## Exercise
In full and without change, transcribe the records below.

## Material shown

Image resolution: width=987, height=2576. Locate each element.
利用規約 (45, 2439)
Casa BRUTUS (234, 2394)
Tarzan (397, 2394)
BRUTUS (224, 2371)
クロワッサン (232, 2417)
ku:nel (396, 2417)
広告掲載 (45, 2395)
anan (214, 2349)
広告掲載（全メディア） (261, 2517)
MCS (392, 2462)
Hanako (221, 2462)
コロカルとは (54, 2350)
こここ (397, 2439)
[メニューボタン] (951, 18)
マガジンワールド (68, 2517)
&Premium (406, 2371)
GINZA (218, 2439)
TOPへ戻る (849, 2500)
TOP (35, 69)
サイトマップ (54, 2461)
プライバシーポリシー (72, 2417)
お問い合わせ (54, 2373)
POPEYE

## Task answer
Image resolution: width=987, height=2576. Locate each element.
利用規約 (45, 2439)
Casa BRUTUS (234, 2394)
Tarzan (397, 2394)
BRUTUS (224, 2371)
クロワッサン (232, 2417)
ku:nel (396, 2417)
広告掲載 (45, 2395)
anan (214, 2349)
広告掲載（全メディア） (261, 2517)
MCS (392, 2462)
Hanako (221, 2462)
コロカルとは (54, 2350)
こここ (397, 2439)
[メニューボタン] (951, 18)
マガジンワールド (68, 2517)
&Premium (406, 2371)
GINZA (218, 2439)
TOPへ戻る (849, 2500)
TOP (35, 69)
サイトマップ (54, 2461)
プライバシーポリシー (72, 2417)
お問い合わせ (54, 2373)
POPEYE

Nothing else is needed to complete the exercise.